Three Days of the Condor is one of my favorite films and one of a very few performances by Robert Redford I’ve ever enjoyed. Redford’s character is One Guy going up against a deep state version of the CIA. In Condor, even an Alsatian assassin played by Max Von Sydow behaves more honorably than anyone at the agency.
Then came Matthew Broderick in WarGames. Then-president Ronald Reagan was so alarmed by the movie that he was inspired to create the Strategic Defense Initiative, then disparagingly referred to as Star Wars.
Today, we have Donald Trump and he’s been raised throughout his middle age on the less-artful successors to Condor, films with characters like Jason Bourne.

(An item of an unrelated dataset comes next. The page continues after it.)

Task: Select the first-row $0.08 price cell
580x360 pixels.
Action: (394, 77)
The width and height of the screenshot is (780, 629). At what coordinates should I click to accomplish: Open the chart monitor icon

The Bourne films are predicated on a hero who is a true rogue…someone rejected by the very deep state agency that created him.
In film after film, this lone man against the deep state hero has become the most consistent, commercially reliable action-adventure plot vehicle of our time.
Donald Trump believes, down to the marrow of his bone, that he is Jason Bourne.
Now, the final irony.
Each of these films are the creation of the very same left-leaning entertainment industry that now despises Trump but also created Donald Trump the reality television star and, eventually, Donald Trump the viable political candidate, and now the president of the United States.
In the days of WarGames Reagan was excoriated for the SDI. But, SDI was a rational response to the general message of WarGames; that complex systems are prone to unanticipated failure, no matter how well intended the governmental agency behind the system may be. Reagan may have been wrong or misguided, but his concerns were derived from a reasonable fictional construct.
Trump is unbound by such constructs. His fantasy about a deep state, even a deep state that he is the head of, is complete.
And, we have Hollywood at least partly to thank for his certitude.